» Document excerpt
○ ○ ○ ○ ○ ○ ○

The Foreclosure Situation

By Brad Thomason, CPA

 

I don’t know if I should admit this or not (it’s a pretty old-school, non-modern way of doing things), but I have been a subscriber of Investors’ Business Daily for longer than I can remember, and I save all of the issues.  I probably have at least a decade’s worth of newspapers archived in our warehouse.  No joke.

True, this is an unusual behavior.  But it allows us to do research in a way that is difficult to do using digital means.  We can go back in time and see what was going on during a given period; not just related to the specific topic we are looking at, but broader economic conditions, political machinations, general sentiment, etc.

Well, foreclosure is on everyone’s mind these days, so this weekend I went back through a few months’ of back issues to get some perspective on the matter.  Despite the fact that this seems to have come out of nowhere, the story has actually been brewing beneath the surface for a while, and a lot of it comes down to what happens day in and day out in small court rooms all over the country.  I’ll get into that in a minute, but first a summary of related data (directly related or distantly related), as reported in IBD for the days indicated.

○ ○ ○ ○ ○ ○ ○

» Task list
a. Answer these questions about the foreclosure article:
(i) Which newspaper has the author subscribed to?
(ii) How many years of newspapers does the author probably have archived in the warehouse?
(iii) How many months of back issues did the author go through this weekend?
b. Reproduce the stretch of the foreclosure article from "True, this is" through "general sentiment, etc.", renaming "research" as "analysis".
c. Translate this sentence from the foreclosure article into Spanish: "I probably have at least a decade’s worth of newspapers archived in our warehouse."

» Collected data
○ ○ ○ ○ ○ ○ ○

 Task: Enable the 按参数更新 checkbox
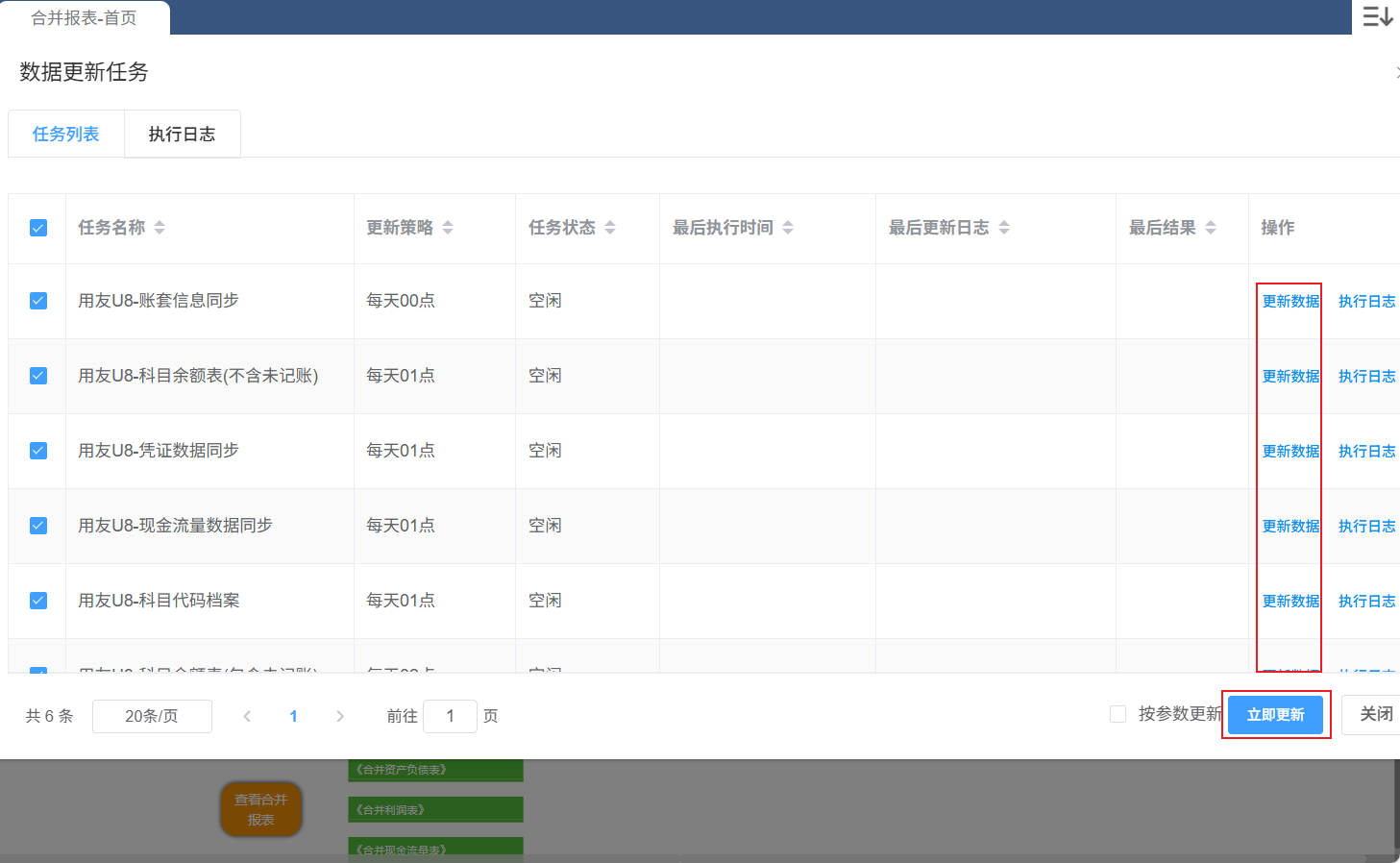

○ ○ ○ ○ ○ ○ ○

» The answers
a.
(i) Investors’ Business Daily
(ii) At least a decade’s worth
(iii) A few months’ worth

b.
True, this is an unusual behavior.  But it allows us to do analysis in a way that is difficult to do using digital means.  We can go back in time and see what was going on during a given period; not just related to the specific topic we are looking at, but broader economic conditions, political machinations, general sentiment, etc.

c. Probablemente tengo al menos una década de periódicos archivados en nuestro almacén.